4. REVISÃO DE LITERATURA

4.2. As diferentes manifestações da violência e sua interface com o setor saúde

Para Minayo e Souza (2011) qualquer reflexão teórico-metodológica sobre a violência pressupõe o reconhecimento de sua complexidade, polissemia e controvérsia, tornando- se premente compreendermos que, ao ser perpetrada por indivíduos, grupos e/ou instituições, ela se manifesta de múltiplas maneiras, inclusive as dissimuladas e ideologizadas, assumindo diferentes papéis sociais, sendo desigualmente distribuída, culturalmente delimitada e reveladora das contradições e formas de dominação.

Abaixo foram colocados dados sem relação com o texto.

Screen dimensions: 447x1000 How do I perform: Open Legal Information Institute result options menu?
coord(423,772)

Estudos científicos da área da saúde apontam pelo menos três correntes que buscam explicar a violência. De um lado, estão os que sustentam a idéia de que ela é resultante de necessidades biológicas. De outro lado, há autores que a explicam a partir, exclusivamente, do arbítrio dos sujeitos, como se os resultados socialmente visíveis dependessem da soma dos comportamentos individuais, ou se a violência fosse resultante de doença mental ou estivesse vinculada a determinadas concepções morais e religiosas; e, em terceiro lugar, existem alguns que tratam o âmbito social como o ambiente dominante na produção e na vitimização da violência, onde tomam corpo e se transformam os fatores biológicos e emocionais (MINAYO, 2005).

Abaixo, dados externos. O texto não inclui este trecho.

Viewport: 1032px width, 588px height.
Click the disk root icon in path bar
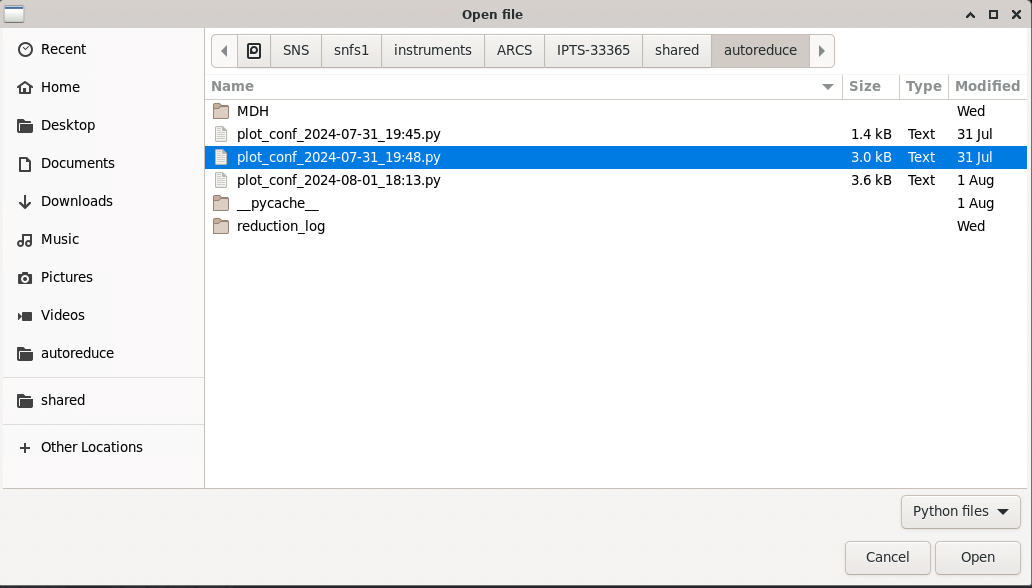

Cada vez mais o fenômeno da violência interessa ao estado, (instância promotora de políticas públicas que, deveriam orientar e arbitrar de forma justa as tensões sociais, promovendo a igualdade e a elevação da qualidade de vida entre os cidadãos, entretanto, organizam seu foco de forma a favorecer a inserção do país na economia mundial, privilegiando o mercado em detrimento da sociedade civil), Minayo e Souza (2011) acreditam inclusive, que este interesse é resultante de gastos financeiros diretos e indiretos que ela despende em todos os setores como saúde, social e educacional, estes últimos evidenciados principalmente através da ausência de trabalhadores e estudantes em dias ativos.

Minayo (2006) enfatiza que, por muito tempo o fenômeno da violência não estava contemplado no setor saúde, mas constituía-se como objeto exclusivo da segurança pública, sendo incorporado neste setor, somente na década de 90, quando o problema começou a responder pela segunda principal causa de morte em todas as faixas etárias.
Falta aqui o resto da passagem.